3. Heavyweight from Latin American country
The Venezuelan and Dominican rosters were absolutely stacked with talent, and I was secretly hoping for those two teams to meet in the finals. That could have been the start of a pretty sweet WBC rivalry.
4. European underdog
I couldn't tell you if the Kingdom of the Netherlands will see an uptick in little-league enrollment if the national team wins the WBC. But it would have to raise the profile of the sport there. Unlike the situation with Team Italy, where a player needs only to have played Mario 64 in order to qualify, 18 of the honkballers team are actually Dutch. There is a baseball culture in the Netherlands, and a WBC win would only help its development. (I guess Australia would fall into this category, too. They're like Europeans with pouches.)
So of the four ideal teams or categories, three made the finals. And the replacement for the U.S. in this dream bracket is Puerto Rico, a territory with a strong baseball legacy and tradition. And they're like America's second cousin, so it's as ideal of a replacement as possible. The WBC final four is filled with interesting stories from a world-baseball perspective.
When you start going through the different permutations, it's almost as if the WBC can't lose. U.S., Venezuela, Japan, and the Dominican in the final four? That would be a monstrous collection of talent and active major leaguers. But baseball-crazy countries like Korea and Puerto Rico will always go nuts for their teams when they make the semi-finals. Established-yet-developing baseball countries like the Netherlands and Australia would benefit from the exposure in their home countries. And if a team like Brazil, South Africa, or Spain somehow made it to the semifinals one of these years, it wouldn't just be a fascinating story. It could be a watershed moment for the sport in those countries.
Unless you're looking at the WBC from a bizarrely ethnocentric perspective, the U.S. getting knocked out is just one chapter in a larger, more interesting story. The bizarrely ethnocentric perspective is how you get those articles we were discussing up there in the first paragraph. The United States not making it to the semis is bad for ratings in the United States. But what would a U.S. championship mean in the States? Would there be a run on U.S. championship gear? Would there be boffo sales of WBC Blu-Rays around the country? Nope. The people who care about the WBC now would continue to care. The people who didn't care before the start of the WBC would say, "Neat! The United States won the WBC!" Then they would continue not caring about the WBC. Maybe in 2016, a few of the latter group would stick around, but that's about it.
And that so-called replacement for the U.S., the team that supposedly messed up the ideal final four, had a vibrant, boisterous presence in AT&T Park. While interest in baseball there has waned over the years, likely because of the decision to make Puerto Rican players eligible for the Rule 4 draft instead of amateur free agents, there are hints that Puerto Rican baseball is in the middle of a resurgence. What do you think a WBC title would do for those efforts? There's no way to know for sure, but I'd wager the lasting effects of a Puerto Rican championship on Tuesday night would mean a heckuva lot more than whatever lasting effects of a hypothetical American championship would be.

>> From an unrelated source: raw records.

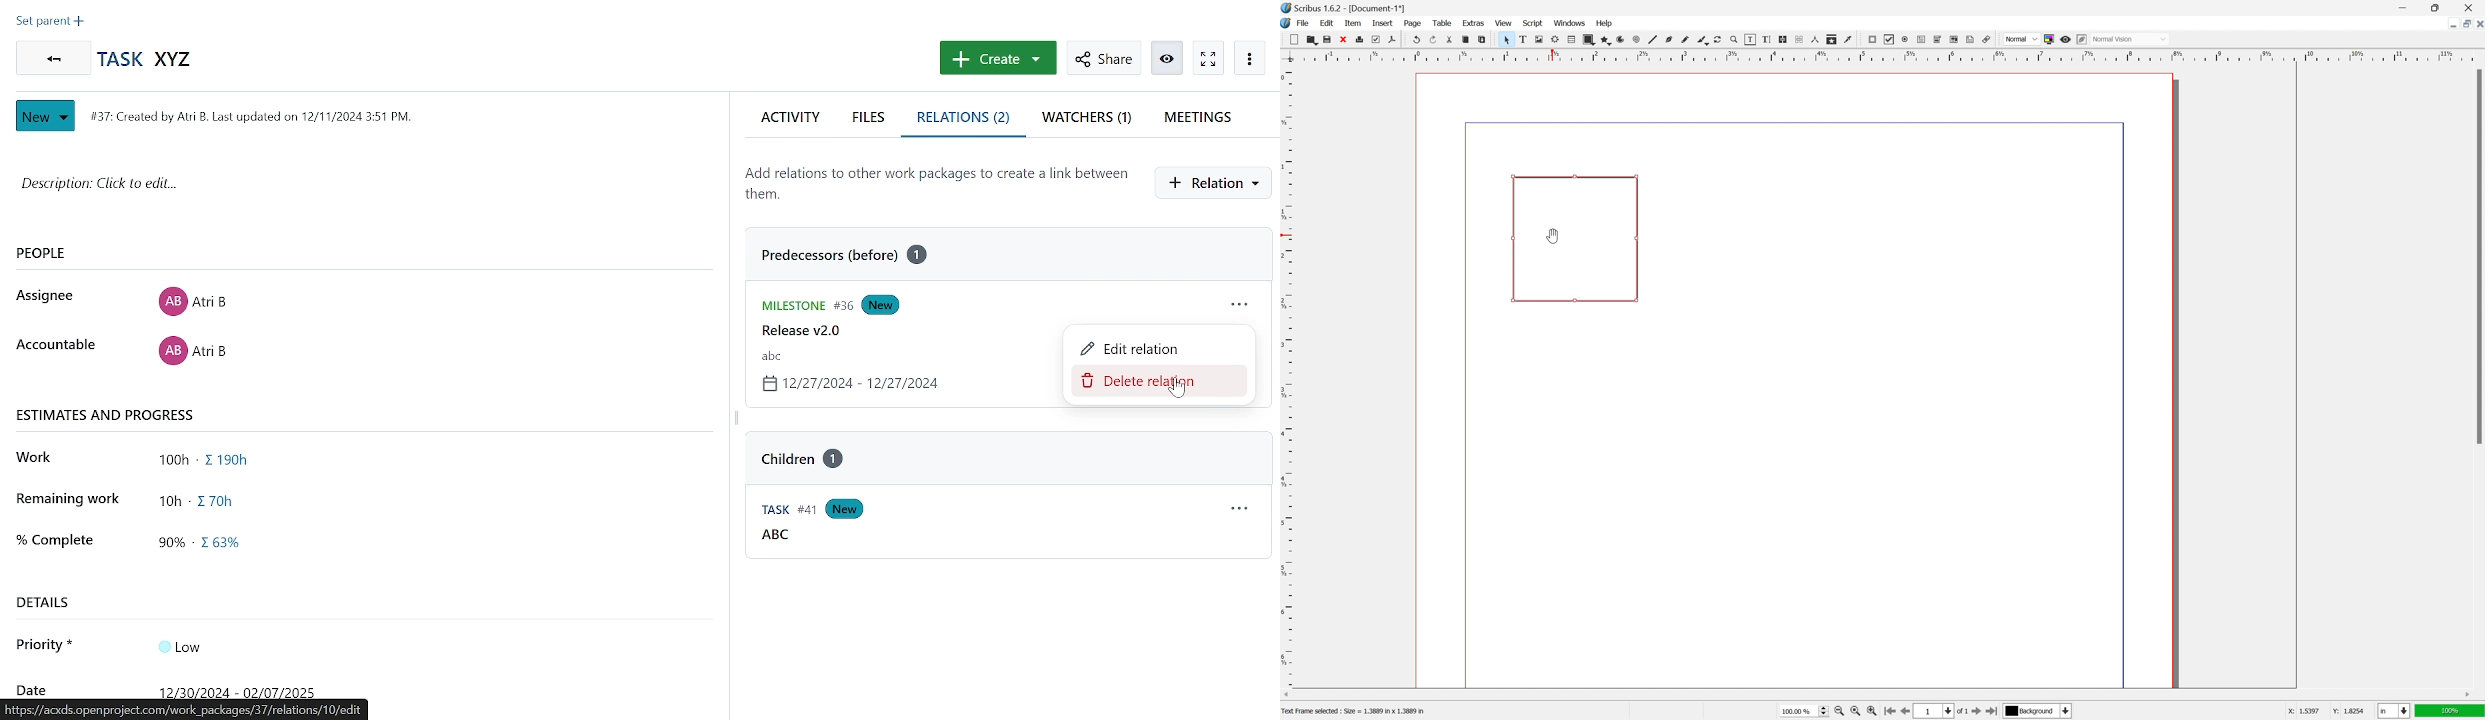 The image size is (2492, 728). I want to click on pdf checkbox, so click(1890, 40).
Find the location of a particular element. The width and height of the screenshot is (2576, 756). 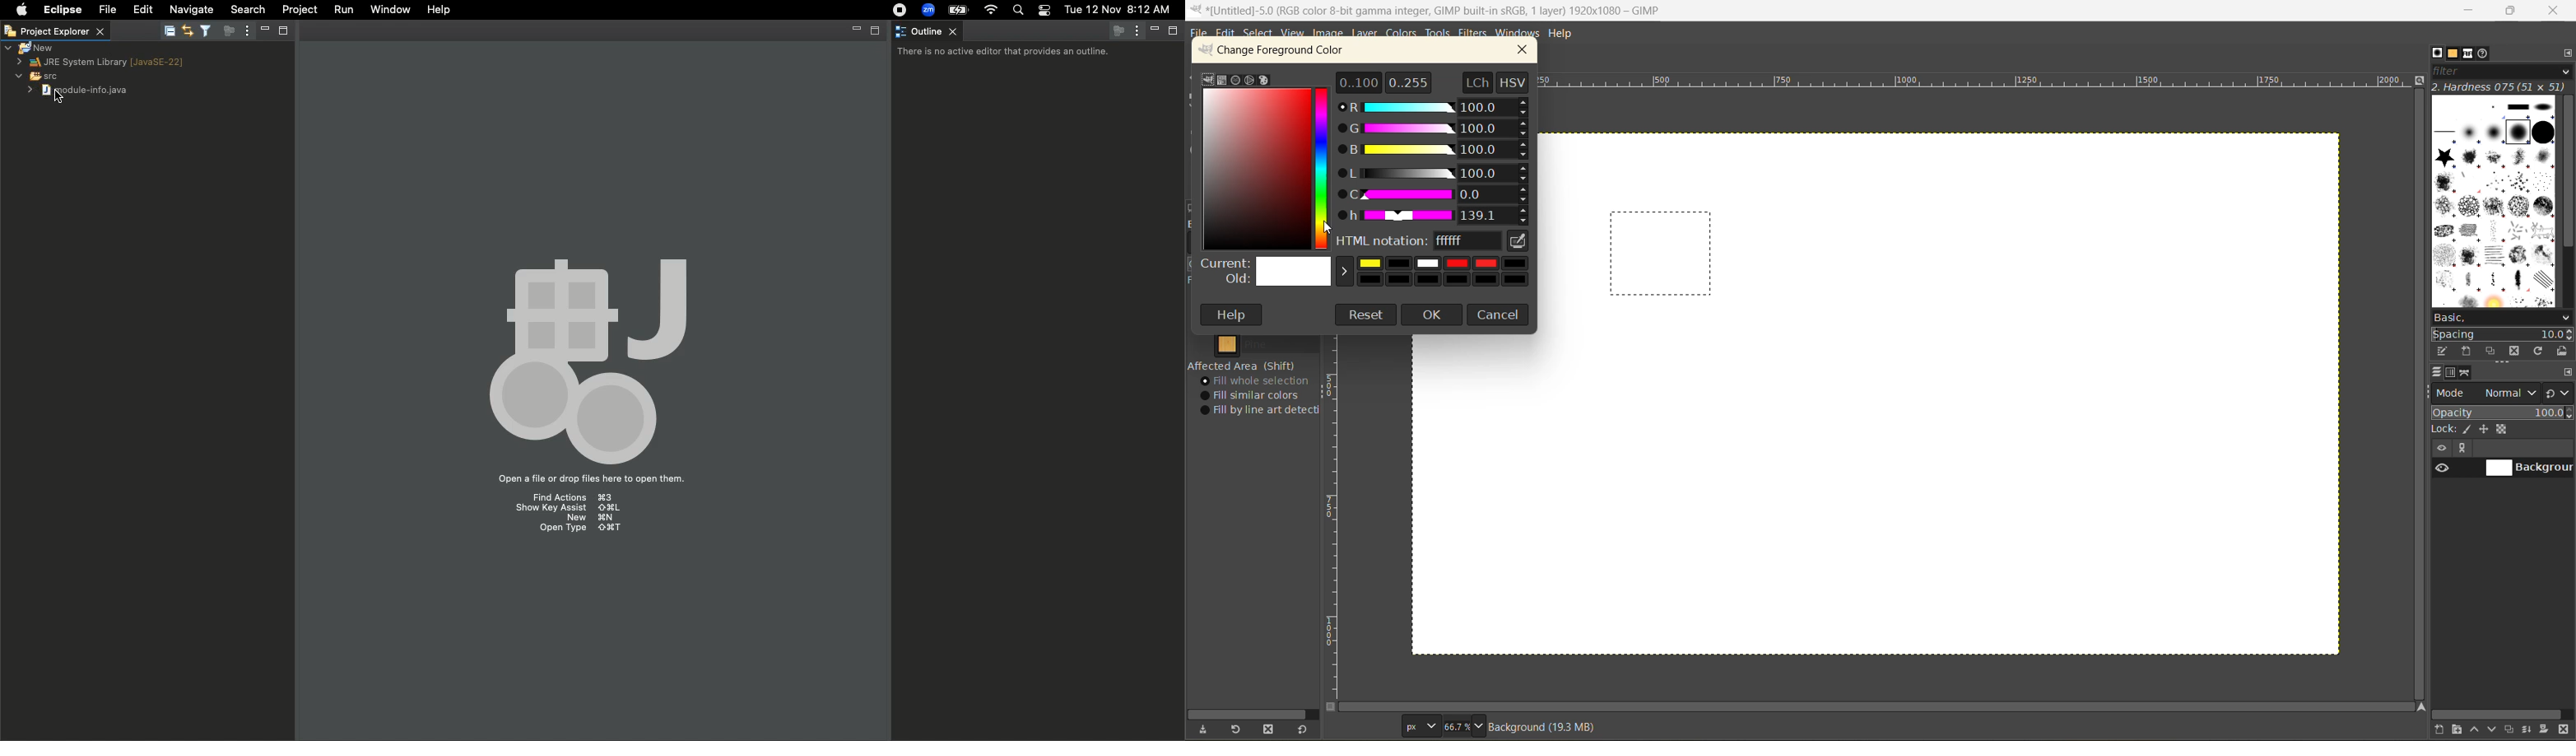

0.255 is located at coordinates (1408, 80).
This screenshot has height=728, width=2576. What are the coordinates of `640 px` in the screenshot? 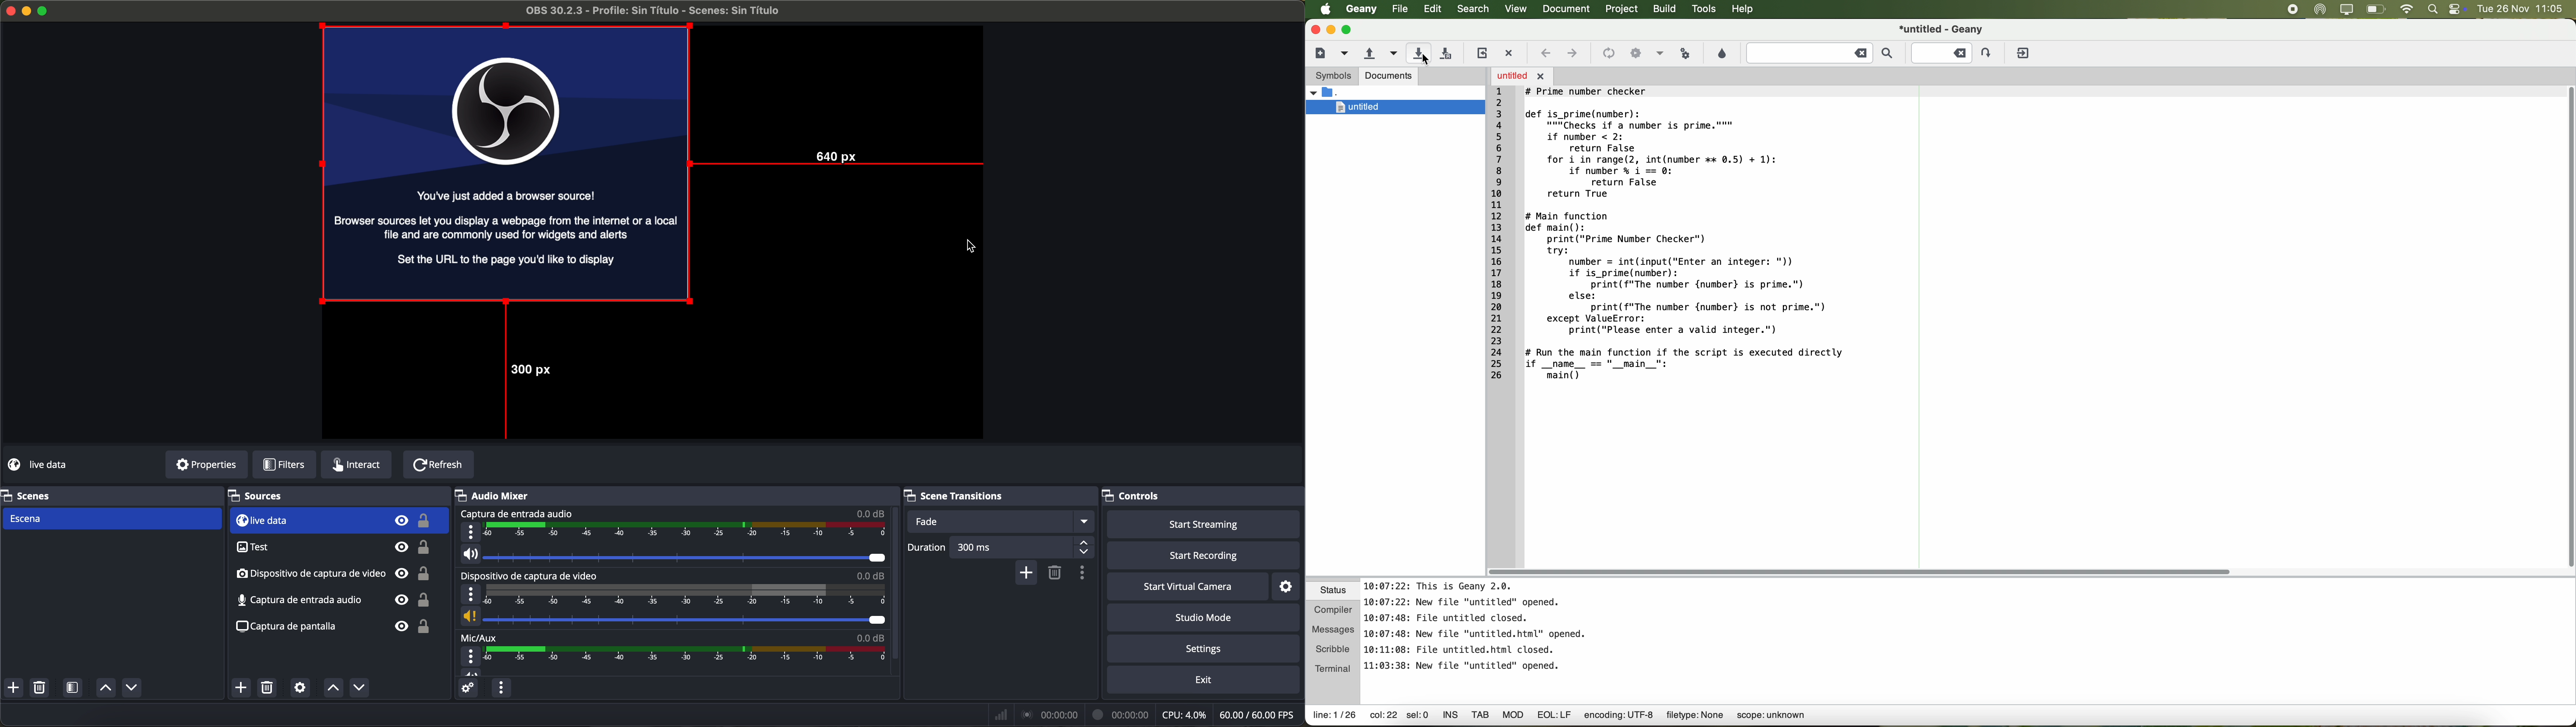 It's located at (837, 162).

Although an American title would help the visibility of the WBC, and if the argument here is that the WBC is good for baseball, then a U.S. title would be a positive outcome, too.
They're all positive outcomes. The WBC can't lose when it comes to the teams that succeed -- there are just different degrees of success. Using the U.S. as the barometer of that success for the WBC is very, very American. But it's also plain weird.